Malheureusement le tableau n’est pas signé ! En conséquence, plusieurs hypothèses peuvent être émises sous réserve de toutes les précautions d’usage. Premièrement, soit avec les ravages du temps la signature a disparu, ou bien, Pierre Granier n’a pas signé ce tableau qui est son dernier essai avant la réalisation définitive. Deuxièmement, un artiste local aurait exécuté une remarquable copie du tableau de Ladepierre !

Notre-Dame de l’Espinasse de Millau

Au-dessus de la tribune gauche de l’église, à la limite de la fresque du chœur, est suspendu le tableau de Pierre Granier, intitulé : « Le Crucifix aux Anges ». L’histoire de cette œuvre, depuis sa commande par les Consuls de Millau en 1716 jusqu’à nos jours, a été souvent racontée par les historiens locaux. Elle est rappelée ici brièvement.
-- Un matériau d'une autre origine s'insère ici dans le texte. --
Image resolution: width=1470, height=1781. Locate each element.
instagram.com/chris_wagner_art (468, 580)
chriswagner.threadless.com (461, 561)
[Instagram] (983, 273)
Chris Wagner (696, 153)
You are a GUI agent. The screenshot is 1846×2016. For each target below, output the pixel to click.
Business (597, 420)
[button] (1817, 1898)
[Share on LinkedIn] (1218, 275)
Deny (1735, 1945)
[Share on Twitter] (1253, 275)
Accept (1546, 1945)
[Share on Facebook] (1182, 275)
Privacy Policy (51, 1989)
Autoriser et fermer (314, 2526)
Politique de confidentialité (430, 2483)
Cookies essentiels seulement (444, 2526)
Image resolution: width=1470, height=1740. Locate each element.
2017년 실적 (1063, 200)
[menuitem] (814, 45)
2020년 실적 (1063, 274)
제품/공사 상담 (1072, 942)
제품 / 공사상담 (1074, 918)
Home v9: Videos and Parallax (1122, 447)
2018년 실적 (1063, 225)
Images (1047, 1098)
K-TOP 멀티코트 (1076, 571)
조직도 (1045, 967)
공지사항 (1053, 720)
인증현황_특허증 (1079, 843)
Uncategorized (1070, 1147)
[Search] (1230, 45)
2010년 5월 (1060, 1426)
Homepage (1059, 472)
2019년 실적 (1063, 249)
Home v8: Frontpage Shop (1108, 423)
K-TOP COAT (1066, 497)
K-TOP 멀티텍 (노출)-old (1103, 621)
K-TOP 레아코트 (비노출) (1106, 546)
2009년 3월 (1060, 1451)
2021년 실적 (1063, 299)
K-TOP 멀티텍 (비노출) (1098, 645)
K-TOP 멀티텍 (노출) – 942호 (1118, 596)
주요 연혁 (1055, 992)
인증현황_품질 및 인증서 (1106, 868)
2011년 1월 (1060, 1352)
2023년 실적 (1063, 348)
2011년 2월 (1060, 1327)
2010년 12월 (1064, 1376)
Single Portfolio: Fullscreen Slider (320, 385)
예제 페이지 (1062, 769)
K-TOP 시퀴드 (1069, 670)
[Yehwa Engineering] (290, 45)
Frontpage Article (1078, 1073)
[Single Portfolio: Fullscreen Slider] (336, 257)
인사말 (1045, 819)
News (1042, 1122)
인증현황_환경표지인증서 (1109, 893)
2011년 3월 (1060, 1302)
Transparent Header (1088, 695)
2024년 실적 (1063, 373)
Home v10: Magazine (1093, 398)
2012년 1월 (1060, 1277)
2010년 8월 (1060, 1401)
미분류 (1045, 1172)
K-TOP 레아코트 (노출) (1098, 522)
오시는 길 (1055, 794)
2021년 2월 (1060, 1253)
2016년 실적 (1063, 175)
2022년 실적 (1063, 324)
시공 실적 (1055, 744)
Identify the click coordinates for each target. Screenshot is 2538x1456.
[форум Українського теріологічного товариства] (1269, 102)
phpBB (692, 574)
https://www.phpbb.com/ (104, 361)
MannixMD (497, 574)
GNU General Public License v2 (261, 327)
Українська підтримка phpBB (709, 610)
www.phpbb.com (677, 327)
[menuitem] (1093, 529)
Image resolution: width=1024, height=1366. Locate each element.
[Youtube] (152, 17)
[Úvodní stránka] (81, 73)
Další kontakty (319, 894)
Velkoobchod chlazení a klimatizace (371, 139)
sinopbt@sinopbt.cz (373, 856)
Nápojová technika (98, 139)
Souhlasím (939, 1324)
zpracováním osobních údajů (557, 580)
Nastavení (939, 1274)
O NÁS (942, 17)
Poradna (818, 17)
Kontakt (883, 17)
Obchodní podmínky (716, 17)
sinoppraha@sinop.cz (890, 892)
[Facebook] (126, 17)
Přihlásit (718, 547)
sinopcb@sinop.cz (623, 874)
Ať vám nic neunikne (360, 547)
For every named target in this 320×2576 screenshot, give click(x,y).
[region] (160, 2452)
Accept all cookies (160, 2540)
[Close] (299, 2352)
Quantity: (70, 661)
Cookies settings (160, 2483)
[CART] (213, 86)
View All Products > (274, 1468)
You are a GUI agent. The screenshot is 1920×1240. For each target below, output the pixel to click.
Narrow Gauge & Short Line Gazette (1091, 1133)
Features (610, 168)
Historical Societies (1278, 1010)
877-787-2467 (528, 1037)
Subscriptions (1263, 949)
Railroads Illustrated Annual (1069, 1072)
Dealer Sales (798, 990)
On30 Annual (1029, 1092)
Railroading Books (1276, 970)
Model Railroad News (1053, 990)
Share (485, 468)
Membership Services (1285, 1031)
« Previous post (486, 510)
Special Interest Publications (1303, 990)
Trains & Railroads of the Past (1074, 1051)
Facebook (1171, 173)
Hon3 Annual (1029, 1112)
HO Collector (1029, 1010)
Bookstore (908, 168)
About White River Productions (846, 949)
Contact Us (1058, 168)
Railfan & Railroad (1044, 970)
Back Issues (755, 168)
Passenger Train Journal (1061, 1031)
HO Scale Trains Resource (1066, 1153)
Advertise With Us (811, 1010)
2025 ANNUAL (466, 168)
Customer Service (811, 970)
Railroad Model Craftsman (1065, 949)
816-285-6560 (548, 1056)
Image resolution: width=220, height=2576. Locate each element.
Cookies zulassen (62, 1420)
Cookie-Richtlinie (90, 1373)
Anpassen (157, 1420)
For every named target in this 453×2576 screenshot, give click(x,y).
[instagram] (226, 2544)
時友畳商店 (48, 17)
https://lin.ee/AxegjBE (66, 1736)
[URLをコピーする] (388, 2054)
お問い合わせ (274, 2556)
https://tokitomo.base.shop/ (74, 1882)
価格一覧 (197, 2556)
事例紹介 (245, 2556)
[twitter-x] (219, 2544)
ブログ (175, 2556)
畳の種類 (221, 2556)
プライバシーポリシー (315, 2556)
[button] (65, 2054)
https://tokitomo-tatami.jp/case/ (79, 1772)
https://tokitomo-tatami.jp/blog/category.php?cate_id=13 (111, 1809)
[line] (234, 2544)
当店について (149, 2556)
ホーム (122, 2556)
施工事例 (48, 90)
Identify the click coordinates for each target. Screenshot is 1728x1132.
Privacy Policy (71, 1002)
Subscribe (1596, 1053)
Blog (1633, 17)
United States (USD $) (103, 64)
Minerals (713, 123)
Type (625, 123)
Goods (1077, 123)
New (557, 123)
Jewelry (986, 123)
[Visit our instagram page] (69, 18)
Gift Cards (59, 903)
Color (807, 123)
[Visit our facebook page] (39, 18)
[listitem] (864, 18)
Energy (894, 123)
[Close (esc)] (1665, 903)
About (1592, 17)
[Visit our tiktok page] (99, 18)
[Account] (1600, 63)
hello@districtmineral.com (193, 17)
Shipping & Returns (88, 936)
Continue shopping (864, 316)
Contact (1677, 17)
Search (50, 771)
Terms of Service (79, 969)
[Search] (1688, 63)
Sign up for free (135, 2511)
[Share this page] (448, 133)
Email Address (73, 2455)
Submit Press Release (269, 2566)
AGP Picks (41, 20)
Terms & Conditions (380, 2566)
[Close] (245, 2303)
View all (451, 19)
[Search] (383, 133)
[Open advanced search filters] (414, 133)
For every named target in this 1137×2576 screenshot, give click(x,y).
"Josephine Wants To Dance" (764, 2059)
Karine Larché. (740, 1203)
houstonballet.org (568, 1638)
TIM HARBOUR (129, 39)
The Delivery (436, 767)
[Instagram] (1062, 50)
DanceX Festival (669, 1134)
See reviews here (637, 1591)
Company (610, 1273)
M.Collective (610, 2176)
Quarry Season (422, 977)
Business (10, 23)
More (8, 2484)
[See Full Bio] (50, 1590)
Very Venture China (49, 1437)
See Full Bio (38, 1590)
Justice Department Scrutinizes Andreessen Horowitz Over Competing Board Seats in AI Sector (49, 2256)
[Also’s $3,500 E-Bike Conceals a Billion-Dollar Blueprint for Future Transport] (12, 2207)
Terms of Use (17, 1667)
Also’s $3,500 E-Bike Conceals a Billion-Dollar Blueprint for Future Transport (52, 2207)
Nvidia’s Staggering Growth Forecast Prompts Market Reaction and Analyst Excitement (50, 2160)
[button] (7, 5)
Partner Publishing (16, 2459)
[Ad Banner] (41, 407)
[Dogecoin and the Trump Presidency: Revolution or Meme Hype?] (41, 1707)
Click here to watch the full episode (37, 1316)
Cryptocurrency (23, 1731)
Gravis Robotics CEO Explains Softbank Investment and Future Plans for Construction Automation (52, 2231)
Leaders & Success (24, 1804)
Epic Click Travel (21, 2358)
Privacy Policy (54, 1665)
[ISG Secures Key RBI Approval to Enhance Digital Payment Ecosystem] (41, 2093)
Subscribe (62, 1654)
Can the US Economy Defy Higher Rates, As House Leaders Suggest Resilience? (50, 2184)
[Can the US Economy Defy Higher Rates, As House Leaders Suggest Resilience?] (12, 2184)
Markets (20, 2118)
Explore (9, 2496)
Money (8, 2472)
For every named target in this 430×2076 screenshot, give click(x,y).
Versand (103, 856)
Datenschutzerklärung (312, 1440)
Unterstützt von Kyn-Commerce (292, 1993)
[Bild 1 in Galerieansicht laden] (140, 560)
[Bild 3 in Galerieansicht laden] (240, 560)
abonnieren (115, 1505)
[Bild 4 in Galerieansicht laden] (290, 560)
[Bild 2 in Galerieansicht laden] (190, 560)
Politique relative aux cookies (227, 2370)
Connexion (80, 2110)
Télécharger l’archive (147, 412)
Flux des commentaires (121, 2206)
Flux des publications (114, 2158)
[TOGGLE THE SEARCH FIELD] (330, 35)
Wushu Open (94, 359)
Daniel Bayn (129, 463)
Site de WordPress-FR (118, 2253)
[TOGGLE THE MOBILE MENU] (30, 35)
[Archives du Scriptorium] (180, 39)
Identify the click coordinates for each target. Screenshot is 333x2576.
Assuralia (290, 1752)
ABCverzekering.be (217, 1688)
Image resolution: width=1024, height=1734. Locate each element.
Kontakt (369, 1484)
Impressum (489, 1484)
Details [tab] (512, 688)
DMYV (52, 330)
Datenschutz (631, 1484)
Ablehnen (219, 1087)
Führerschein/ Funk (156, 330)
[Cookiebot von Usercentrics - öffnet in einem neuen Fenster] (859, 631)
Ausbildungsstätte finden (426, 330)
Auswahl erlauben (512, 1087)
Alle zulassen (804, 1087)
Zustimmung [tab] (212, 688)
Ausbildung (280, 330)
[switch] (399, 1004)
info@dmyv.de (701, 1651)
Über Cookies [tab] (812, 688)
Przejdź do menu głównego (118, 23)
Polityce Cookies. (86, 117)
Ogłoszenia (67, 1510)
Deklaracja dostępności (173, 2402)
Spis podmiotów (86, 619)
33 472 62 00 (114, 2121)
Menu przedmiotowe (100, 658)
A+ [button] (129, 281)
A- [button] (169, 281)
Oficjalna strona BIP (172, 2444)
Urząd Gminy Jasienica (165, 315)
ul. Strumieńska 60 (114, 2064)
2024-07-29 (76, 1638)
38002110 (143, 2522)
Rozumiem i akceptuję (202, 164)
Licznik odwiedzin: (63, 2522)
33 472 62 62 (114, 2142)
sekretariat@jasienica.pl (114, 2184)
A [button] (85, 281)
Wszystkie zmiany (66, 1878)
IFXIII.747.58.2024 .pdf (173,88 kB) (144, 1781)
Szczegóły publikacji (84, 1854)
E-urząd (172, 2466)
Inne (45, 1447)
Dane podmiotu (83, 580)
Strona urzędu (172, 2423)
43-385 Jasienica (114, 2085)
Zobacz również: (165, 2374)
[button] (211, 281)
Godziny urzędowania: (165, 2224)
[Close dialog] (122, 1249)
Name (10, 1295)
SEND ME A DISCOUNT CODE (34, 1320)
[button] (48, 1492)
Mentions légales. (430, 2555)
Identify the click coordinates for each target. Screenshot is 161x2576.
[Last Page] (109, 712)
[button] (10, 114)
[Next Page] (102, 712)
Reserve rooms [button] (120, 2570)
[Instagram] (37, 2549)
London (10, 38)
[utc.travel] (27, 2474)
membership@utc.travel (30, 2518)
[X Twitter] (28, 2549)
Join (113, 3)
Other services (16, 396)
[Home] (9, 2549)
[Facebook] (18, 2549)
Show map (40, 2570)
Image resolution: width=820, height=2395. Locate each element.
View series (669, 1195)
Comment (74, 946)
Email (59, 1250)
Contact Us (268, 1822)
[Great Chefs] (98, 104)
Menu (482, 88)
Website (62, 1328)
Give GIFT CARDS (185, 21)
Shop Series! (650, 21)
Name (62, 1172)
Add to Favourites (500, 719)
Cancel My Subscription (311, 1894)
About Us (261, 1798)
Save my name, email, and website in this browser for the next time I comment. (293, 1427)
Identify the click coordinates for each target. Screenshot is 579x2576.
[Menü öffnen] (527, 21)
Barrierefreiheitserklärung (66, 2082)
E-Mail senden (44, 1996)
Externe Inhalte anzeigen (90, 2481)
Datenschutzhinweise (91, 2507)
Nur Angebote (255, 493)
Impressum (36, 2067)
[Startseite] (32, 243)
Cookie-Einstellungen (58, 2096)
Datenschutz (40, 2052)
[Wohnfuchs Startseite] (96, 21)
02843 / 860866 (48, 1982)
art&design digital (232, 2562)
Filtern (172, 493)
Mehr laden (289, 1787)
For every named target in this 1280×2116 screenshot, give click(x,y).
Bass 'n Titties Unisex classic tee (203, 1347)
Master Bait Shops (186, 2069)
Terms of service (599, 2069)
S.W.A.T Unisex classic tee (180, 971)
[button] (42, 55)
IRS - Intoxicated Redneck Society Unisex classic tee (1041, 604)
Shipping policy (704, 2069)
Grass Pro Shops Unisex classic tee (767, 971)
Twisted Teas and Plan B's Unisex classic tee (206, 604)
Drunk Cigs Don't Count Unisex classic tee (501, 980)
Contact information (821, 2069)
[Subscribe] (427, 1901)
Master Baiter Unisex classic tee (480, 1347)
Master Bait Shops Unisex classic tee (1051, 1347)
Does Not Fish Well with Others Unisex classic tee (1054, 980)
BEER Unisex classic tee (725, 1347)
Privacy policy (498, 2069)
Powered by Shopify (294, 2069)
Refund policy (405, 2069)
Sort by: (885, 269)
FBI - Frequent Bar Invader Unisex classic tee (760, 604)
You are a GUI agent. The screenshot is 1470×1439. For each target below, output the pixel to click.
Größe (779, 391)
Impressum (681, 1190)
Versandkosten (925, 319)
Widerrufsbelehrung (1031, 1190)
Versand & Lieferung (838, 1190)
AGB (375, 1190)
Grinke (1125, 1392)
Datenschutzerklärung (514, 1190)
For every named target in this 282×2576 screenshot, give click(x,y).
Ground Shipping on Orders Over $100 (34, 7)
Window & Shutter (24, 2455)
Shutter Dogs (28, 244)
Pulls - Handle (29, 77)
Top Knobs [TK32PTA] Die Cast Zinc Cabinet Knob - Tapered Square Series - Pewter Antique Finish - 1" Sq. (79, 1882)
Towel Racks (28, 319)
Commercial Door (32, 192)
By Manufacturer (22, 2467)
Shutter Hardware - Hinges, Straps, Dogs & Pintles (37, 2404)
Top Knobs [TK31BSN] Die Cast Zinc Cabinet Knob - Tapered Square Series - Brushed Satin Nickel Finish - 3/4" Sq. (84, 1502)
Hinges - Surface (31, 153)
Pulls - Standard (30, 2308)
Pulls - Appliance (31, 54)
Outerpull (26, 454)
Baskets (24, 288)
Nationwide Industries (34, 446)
La commande honorée, le tableau est placé entre les colonnes du retable situé au-dessus du maître-autel de l’église du Couvent des Capucins (construit sur l’emplacement actuel de l’église Saint-François) jusqu’à sa mise en vente le 2 septembre 1791.

A ce sujet, Verlaguet apporte des précisions intéressantes aux paragraphes 3554 et 3750 du Tome II de son ouvrage sur la «Vente des biens nationaux en Aveyron». Le tableau disparaît jusqu’en 1866. Depuis cette date, il peut être admiré dans l’église Notre-Dame.

Pour réaliser son œuvre, il est indéniable que Pierre Granier s’est inspiré de celui de Charles Le Brun peint au 17e siècle. Dans chaque tableau, le Christ crucifié est représenté dans une « position janséniste », c’est-à-dire, avec les bras en « V » fermé qui montrent que le rachat des pêcheurs est limité, contrairement aux bras écartés qui accueillent toute l’humanité. En outre, comme dans le tableau de Roquetaillade, les pieds parallèles du crucifié sont cloués sur un « suppedaneum ». Le Christ porte un « prizonium » dont les plis sont identiques dans les deux tableaux. Au pied de la croix, sept anges sont agenouillés avec Marie-Madeleine. Eplorée, les bras en croix, elle est toujours belle et porte de longs cheveux avec lesquels elle a essuyé les pieds de Jésus. Dans le ciel, répartis autour de la croix, onze anges semblent implorer le Christ. En arrière-plan, se devine un paysage que la clarté de l’horizon sépare des cieux.

Si Charles Le Brun a utilisé comme coloris des tons bleus, bruns et blancs qui font ressortir la blancheur, donc la pureté du corps du Christ, Pierre Granier a employé des tons qui allient différents rouges et roses. Ils surgissent de l’obscurité créée par les coloris bruns et noirs qui mettent également en relief le corps du Christ.

Autres différences relevées entre les deux tableaux, dans celui de Granier, les personnages sont plus grands et la croix occupe une position centrale, car le tableau est plus large que celui de Le Brun, en outre comme elle est plus surélevée, les mains du Christ arrivent presque au bord supérieur du cadre.

Il est à souligner que la municipalité de Millau a fait procéder avec bonheur à la restauration du tableau en 1999.

Méconnu de nos jours et même oublié par Jules Artières dans son excellente « Notice Historique sur la Vicomté et la commune de Creissels », le peintre creissellois Pierre Granier mérite qu’aujourd’hui ses œuvres soient admirées.

Creissels peut s’honorer de le compter parmi ses personnages illustres.

Bernard MAURY

Avec mes vifs remerciements à Françoise Galès qui m’a indiqué des pistes de recherches, à Jean Froment qui m’a ouvert l’église de Roquetaillade, à Jean-Claude Niel et Michel Héraud qui m’ont fait ouvrir l’église de Ladepeyre, à Jacqueline Galonnier qui m’a fait entrer dans la chapelle de Notre-Dame du Désert.